> **Study questions**:
a – From the article on regional trade after Covid, reproduce word for word the passage that begins at the words "There is much" and stops after the words "from the crisis.".
b – List every monetary amount stated in rand (figures written with a leading "R") in the article on regional trade after Covid.

Can regional trade recover post-Covid?

Can regional trade recover post-Covid?

There is much that needs to be done to facilitate smooth regional trade post-Covid

The African Continental Free Trade Area is scheduled to go into operation in January 2021, thereby theoretically providing a historic opportunity to deepen trade and economic integration. A recent IMF Working Paper on competition, competitiveness and growth in Sub-Saharan Africa gives empirical evidence that, compared to other policy actions, trade liberalisation appears to be a particularly potent tool for mitigating market power and encouraging industrialisation. This should further strengthen the role of trade policy as a tool to boost efficiency strategies for recovering from the crisis.

The Southern African Development Community (SADC) has a market population of 344,8-million (if the four island nations are included). This is a population larger than the US (although with less buying power). Turning the SADC into a customs union such as the East African Community (EAC) would remove the current barriers caused by customs and excise duty on goods.

The introduction of efficient transit systems to overcome all the current burdensome customs regulations and unnecessary police interventions would save about 20% of the current road transport costs of interstate trade. The current cost of excess delays is about $ 1,3 billion a year (R21,3 bn), which is paid primarily by the landlocked interior countries and has negative connotations for regional competitiveness.

In South Africa, is essential for radical change to improve the ease of doing business and encourage successful regional market competition, and that could be implemented relatively inexpensively. For example, the number of state agencies that require paperwork, inspections and fee payments at the borders of South Africa for goods to move into or out of the country is ridiculous. The bilateral cross-border (exit-tax) permits in all SADC countries (South Africa R400 million a year), are an example of unnecessary and fruitless imposts, as agreed by the SADC Tripartite in the trade liberalisation study 2010 – 2013  .

For South Africa, as the largest exporter of finished goods in the region, there is a need to improve the efficiency of the movement of goods on the trade corridors into the region. The current cost of a 30-ton load or a container between Durban and Lubumbashi is approximately
US$10 600 or $350 (R5 600) per ton due to the many charges and delays on the North-South Corridor. The costs have serious impact on the potential for RSA exports into the region, and restrictive impacts on industrial development in the landlocked countries. South Africa exports approximately 40% of agricultural production to international destinations, but the intraregional trade consist mainly of processed foods and some consumer and industrial goods.

Post-Covid recovery will require increasing local production of consumer and industrial goods, which will depend on efficient distribution channels and measures to promote industry and employment, whilst reducing the costs of transport.

The challenge for South Africa is to redevelop much of the industrial capacity that has been exported to the east, as the means to absorb unemployment and reduce dependence on government grants and poverty relief measures. The promotion and acceptance of South African industrial products in the region will be dependent on their cost and quality, in competition with the large-scale imports from more developed countries. Exorbitant local transport costs will be counter-productive. As road freight is by far the most important mode for distribution into the region, it is important that the road transport industry takes the initiative to introduce efficiency measures, in cooperation with the authorities in the region. Failure to address the problems will lead to further erosion of the interior markets and increasing pressures for regional producers to find alternative supply chains and import/export corridors.

> **Data provided**:
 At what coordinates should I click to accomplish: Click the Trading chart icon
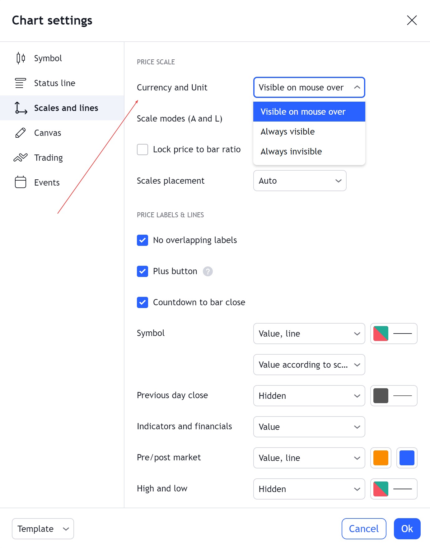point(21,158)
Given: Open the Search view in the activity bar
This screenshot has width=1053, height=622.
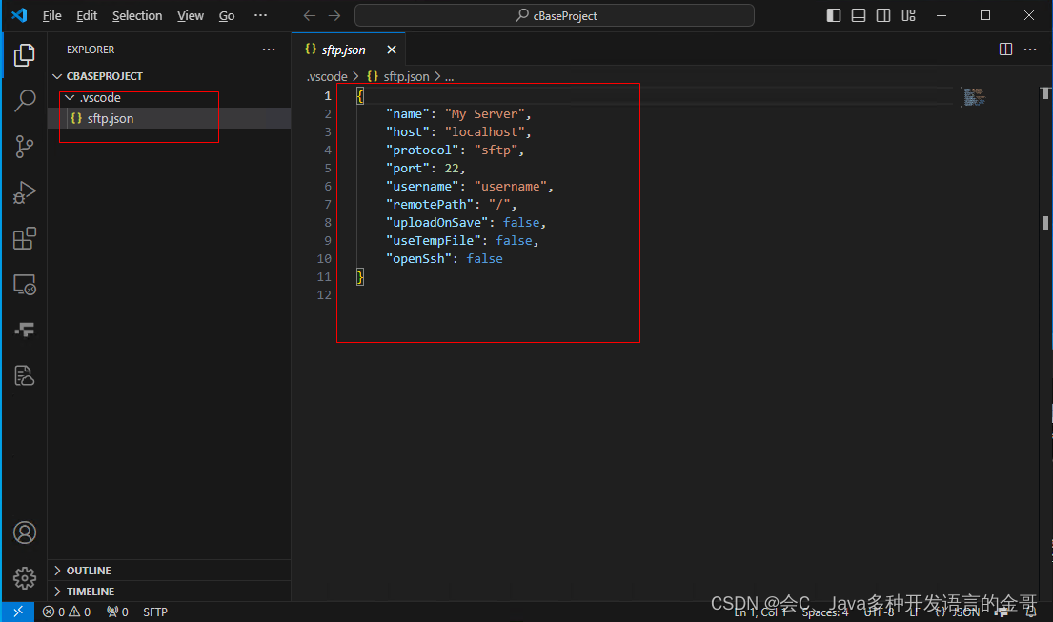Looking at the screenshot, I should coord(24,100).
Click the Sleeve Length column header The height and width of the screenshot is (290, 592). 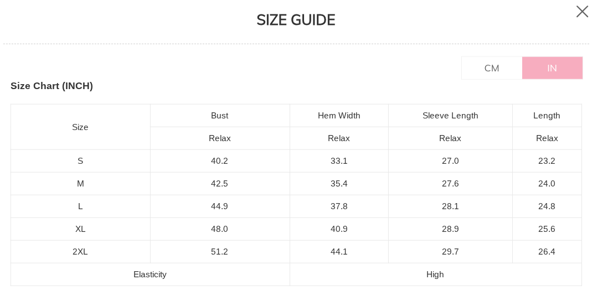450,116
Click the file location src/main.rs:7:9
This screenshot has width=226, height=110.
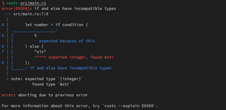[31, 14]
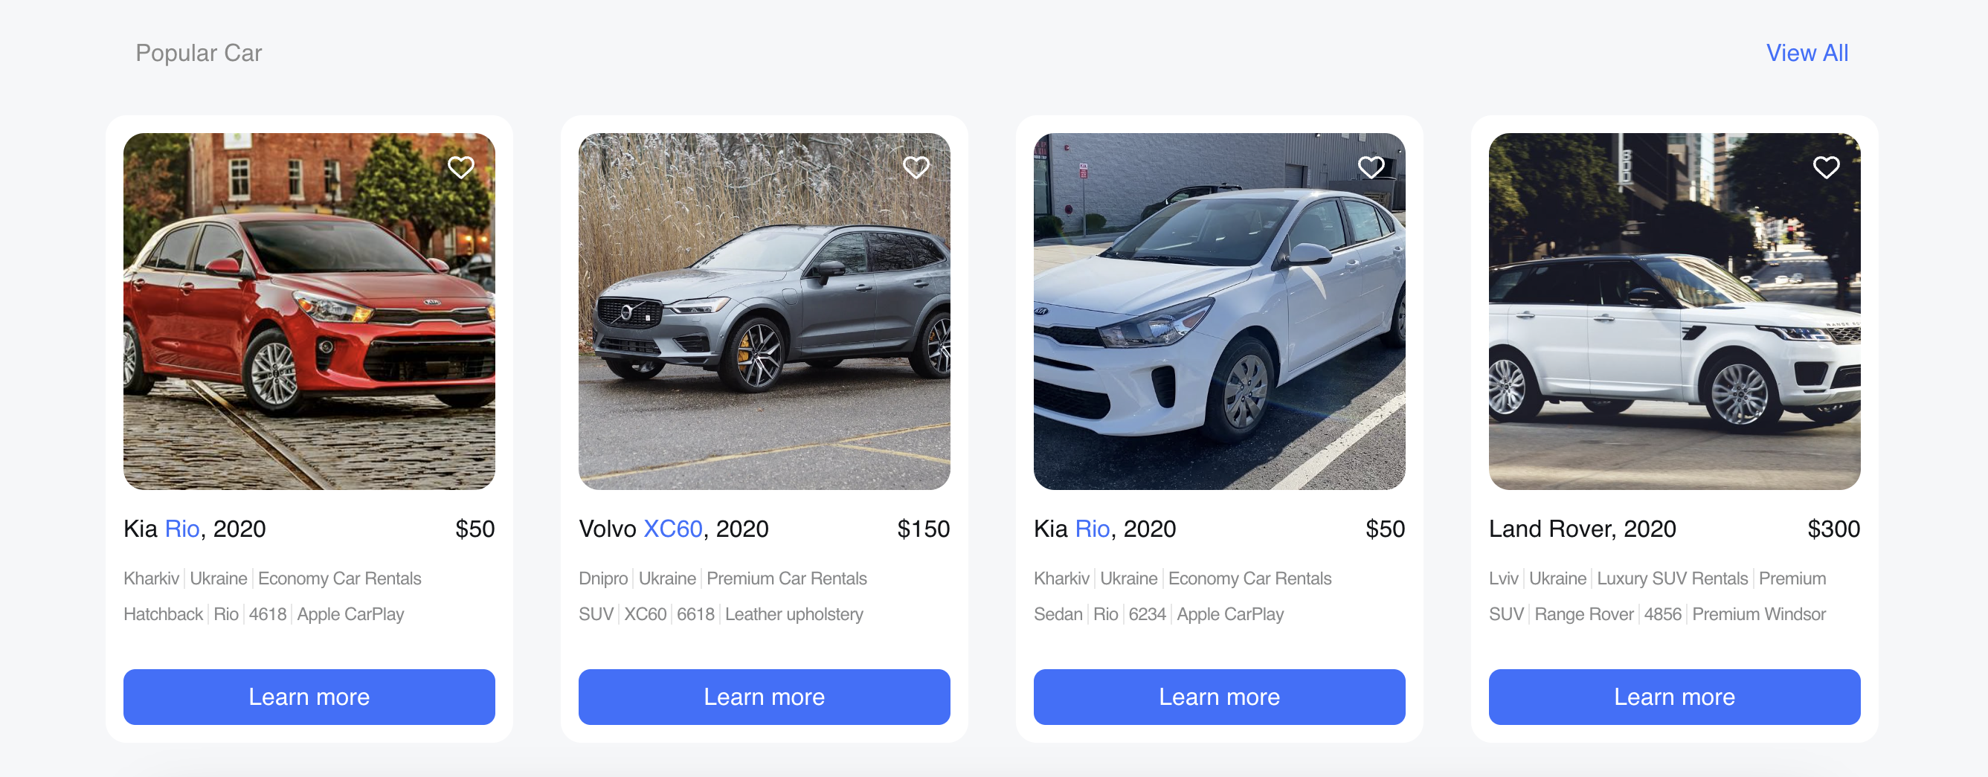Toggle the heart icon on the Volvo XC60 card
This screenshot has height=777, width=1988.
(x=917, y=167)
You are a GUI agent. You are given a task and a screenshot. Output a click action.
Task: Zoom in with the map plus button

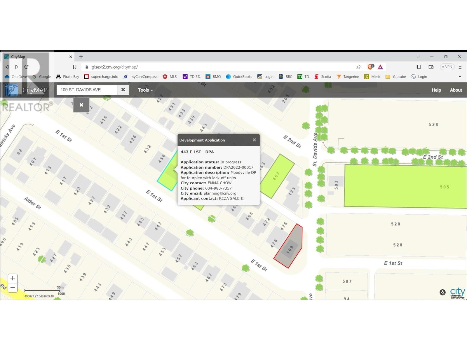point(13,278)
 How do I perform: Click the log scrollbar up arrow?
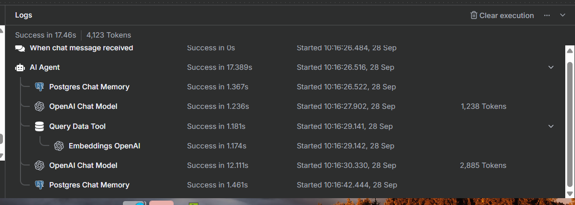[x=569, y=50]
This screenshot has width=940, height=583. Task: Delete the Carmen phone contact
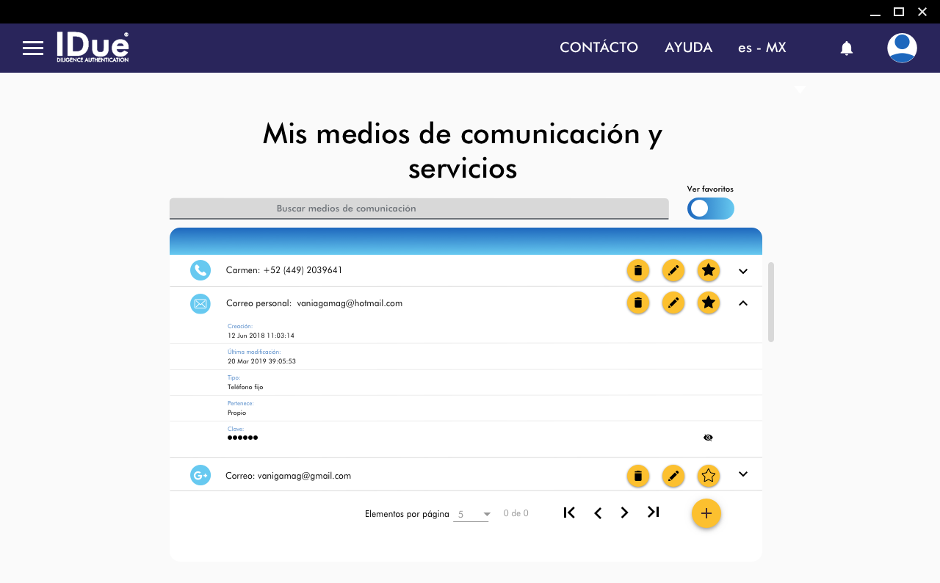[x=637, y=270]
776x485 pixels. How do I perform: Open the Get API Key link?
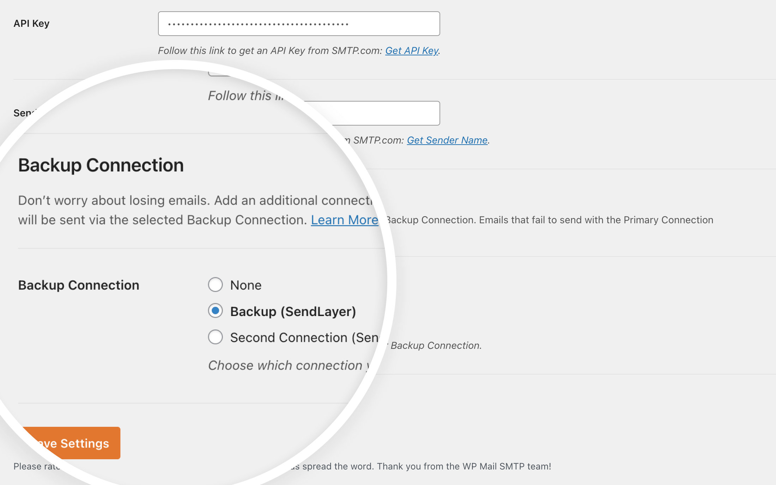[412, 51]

> **Outputs in order**:
a –
There is much that needs to be done to facilitate smooth regional trade post-Covid

The African Continental Free Trade Area is scheduled to go into operation in January 2021, thereby theoretically providing a historic opportunity to deepen trade and economic integration. A recent IMF Working Paper on competition, competitiveness and growth in Sub-Saharan Africa gives empirical evidence that, compared to other policy actions, trade liberalisation appears to be a particularly potent tool for mitigating market power and encouraging industrialisation. This should further strengthen the role of trade policy as a tool to boost efficiency strategies for recovering from the crisis.

b –
- R21,3 bn
- R400 million (a year)
- R5 600